Municipal ‘fogging’ truck

Sitting squeezed in the back of an elderly taxi, one member NGO team I’m trailing round with has a persistently itchy bite on the top of her foot, and keeps reaching awkwardly down to scratch it.

‘What contraception do mosquitoes use?’ another team member jokes ”Odomos‘ of course!’  citing the popular brand of insect repellent advertised in tones of cloying domesticity between popular family drama ‘saas-bahuu’ soaps on evening TV.

Yet, as mosquito numbers rise with the onset of the monsoon, so do cases of mosquito-borne diseases in the city. Now anxieties fuel angry claims that the municipality has ‘not done enough’ to control the ‘mosquito menace’ appear in the newspapers.
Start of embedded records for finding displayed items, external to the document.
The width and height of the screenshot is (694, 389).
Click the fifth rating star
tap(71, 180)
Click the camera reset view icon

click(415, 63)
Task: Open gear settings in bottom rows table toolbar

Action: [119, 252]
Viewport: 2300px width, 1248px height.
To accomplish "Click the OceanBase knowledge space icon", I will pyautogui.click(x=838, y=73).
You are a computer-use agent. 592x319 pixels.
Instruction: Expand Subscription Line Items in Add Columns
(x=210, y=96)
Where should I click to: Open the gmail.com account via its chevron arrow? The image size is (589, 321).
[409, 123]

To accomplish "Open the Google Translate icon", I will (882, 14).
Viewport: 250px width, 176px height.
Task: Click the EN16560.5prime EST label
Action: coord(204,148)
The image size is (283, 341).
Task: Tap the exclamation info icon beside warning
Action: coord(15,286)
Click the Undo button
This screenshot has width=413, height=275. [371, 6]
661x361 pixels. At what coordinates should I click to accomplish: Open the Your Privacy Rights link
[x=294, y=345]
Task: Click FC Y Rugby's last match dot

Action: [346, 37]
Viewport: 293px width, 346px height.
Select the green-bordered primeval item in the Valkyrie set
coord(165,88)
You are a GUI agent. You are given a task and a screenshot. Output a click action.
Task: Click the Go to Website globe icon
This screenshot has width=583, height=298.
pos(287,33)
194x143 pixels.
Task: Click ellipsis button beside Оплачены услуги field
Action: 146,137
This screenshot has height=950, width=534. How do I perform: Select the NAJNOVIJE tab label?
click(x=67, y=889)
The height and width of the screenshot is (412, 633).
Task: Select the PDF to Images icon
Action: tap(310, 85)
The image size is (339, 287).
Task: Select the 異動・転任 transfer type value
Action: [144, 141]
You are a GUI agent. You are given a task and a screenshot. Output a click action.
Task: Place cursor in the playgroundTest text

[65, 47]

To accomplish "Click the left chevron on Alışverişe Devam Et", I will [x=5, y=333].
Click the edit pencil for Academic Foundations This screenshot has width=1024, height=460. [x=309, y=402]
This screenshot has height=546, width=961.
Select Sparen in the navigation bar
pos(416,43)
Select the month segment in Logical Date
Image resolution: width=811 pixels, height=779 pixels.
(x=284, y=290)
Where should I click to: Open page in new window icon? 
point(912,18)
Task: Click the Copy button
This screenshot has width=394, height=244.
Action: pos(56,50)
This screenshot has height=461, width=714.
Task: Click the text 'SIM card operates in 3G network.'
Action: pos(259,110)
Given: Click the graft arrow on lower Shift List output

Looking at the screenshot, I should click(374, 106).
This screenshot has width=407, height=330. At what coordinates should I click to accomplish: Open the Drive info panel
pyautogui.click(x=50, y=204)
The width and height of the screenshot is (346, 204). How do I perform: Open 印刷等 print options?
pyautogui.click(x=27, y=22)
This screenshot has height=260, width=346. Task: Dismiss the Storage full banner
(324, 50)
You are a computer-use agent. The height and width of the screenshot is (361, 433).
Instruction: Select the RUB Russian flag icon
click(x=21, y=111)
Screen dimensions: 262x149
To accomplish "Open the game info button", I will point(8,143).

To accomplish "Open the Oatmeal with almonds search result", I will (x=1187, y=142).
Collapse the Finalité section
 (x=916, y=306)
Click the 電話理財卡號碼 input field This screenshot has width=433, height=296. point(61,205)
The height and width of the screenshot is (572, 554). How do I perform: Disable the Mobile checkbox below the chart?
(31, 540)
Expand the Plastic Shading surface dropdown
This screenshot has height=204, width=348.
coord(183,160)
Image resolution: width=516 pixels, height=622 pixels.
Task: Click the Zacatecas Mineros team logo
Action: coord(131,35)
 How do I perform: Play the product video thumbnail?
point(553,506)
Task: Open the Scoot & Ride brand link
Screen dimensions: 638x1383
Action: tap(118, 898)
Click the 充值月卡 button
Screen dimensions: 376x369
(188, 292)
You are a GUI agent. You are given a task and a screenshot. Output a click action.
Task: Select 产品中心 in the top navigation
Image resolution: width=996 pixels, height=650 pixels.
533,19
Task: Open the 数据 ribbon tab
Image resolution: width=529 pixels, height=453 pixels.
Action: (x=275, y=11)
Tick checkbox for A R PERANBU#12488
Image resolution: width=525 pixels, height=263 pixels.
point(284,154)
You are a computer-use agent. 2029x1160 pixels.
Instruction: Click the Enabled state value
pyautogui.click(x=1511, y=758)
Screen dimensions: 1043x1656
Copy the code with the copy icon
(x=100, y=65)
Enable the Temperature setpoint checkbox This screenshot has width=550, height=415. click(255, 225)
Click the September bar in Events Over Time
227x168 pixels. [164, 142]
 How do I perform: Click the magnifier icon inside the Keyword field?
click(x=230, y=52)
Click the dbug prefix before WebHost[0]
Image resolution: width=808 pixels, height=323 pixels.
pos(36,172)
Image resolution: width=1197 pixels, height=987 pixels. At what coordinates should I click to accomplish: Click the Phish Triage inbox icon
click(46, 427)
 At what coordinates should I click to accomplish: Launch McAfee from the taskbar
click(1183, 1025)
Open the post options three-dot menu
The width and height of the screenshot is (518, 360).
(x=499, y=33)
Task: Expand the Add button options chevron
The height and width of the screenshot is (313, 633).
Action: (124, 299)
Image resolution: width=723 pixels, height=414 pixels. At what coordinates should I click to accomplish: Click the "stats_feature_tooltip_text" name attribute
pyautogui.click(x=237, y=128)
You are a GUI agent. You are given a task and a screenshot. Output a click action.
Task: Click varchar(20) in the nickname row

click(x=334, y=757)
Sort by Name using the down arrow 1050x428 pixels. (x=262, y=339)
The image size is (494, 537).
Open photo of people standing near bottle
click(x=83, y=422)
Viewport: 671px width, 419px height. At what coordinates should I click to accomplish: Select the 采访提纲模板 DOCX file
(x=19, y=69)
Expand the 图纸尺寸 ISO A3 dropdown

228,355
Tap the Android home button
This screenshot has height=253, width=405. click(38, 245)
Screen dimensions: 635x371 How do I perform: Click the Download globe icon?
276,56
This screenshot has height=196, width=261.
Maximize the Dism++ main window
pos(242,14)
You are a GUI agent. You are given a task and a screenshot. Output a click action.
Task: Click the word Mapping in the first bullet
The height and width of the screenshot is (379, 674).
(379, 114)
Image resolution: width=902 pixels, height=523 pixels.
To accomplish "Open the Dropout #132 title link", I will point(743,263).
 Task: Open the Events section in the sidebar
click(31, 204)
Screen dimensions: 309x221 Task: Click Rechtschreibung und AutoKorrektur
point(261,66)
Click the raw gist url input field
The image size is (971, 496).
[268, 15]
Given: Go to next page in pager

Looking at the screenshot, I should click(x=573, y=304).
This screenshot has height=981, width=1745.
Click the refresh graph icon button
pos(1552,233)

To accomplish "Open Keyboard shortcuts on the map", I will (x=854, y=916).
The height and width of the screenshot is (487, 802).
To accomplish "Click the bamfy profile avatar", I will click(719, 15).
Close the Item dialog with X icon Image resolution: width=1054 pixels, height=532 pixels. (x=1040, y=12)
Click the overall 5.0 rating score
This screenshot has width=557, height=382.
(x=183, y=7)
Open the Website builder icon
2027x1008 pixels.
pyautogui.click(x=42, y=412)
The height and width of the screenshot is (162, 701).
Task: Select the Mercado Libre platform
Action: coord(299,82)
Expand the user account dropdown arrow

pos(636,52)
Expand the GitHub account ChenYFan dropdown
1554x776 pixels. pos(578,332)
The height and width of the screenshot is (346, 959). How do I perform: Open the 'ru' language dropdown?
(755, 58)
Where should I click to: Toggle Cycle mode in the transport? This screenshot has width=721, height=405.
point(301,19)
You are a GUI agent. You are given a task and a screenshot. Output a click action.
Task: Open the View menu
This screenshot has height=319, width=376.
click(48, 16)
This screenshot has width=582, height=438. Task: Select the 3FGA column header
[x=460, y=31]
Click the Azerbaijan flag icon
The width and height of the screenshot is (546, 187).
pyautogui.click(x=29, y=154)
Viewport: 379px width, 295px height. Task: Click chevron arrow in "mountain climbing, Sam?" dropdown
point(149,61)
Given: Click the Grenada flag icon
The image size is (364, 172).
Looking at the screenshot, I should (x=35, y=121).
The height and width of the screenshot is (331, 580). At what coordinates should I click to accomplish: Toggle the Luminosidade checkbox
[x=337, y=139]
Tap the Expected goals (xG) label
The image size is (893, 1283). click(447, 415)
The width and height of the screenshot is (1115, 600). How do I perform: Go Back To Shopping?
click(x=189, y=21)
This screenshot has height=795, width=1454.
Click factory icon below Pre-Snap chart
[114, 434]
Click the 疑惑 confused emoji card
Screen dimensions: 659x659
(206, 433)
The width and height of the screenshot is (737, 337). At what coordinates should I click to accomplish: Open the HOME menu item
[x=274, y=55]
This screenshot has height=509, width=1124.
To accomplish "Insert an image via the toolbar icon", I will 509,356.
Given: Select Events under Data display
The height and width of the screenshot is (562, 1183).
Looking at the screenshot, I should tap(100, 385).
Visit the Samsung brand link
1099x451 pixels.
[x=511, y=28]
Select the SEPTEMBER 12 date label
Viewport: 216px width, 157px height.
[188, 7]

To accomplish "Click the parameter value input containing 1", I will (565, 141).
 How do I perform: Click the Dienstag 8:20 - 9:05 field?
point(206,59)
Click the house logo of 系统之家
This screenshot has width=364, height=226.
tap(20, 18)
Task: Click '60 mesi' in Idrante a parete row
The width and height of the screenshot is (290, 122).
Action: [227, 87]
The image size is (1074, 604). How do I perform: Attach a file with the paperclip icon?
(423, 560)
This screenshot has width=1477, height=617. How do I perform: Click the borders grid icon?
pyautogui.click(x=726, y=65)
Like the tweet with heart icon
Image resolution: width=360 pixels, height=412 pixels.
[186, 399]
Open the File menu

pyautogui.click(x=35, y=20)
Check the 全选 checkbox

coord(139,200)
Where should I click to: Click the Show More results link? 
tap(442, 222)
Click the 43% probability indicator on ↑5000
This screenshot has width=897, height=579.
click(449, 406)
On one level, people are seeking to choose to manage mosquitoes in the spaces of the home with individual strategies of chemicals, electric zappers, screens and only very rarely nets. But now they struggle to define the boundaries of the house as the municipality applies fogged insecticide to the public spaces of the neighbourhood for the good of the population. Yet, given the permeability of homes and often semi-domestic spaces of neighbourhood streets, residents complain both that the municipality fogs the area too fast, so that the clouds of  insecticide don’t enter people’s houses, and also of the ingress of the fog itself, an unbidden, un-negotiated risk to household health. Where the boundaries lies between home and the street, public rights and personal choice, population and individual, human and mosquito (and virus or plasmodium too), uncertainty hangs in the air, much like the clouds of insecticide.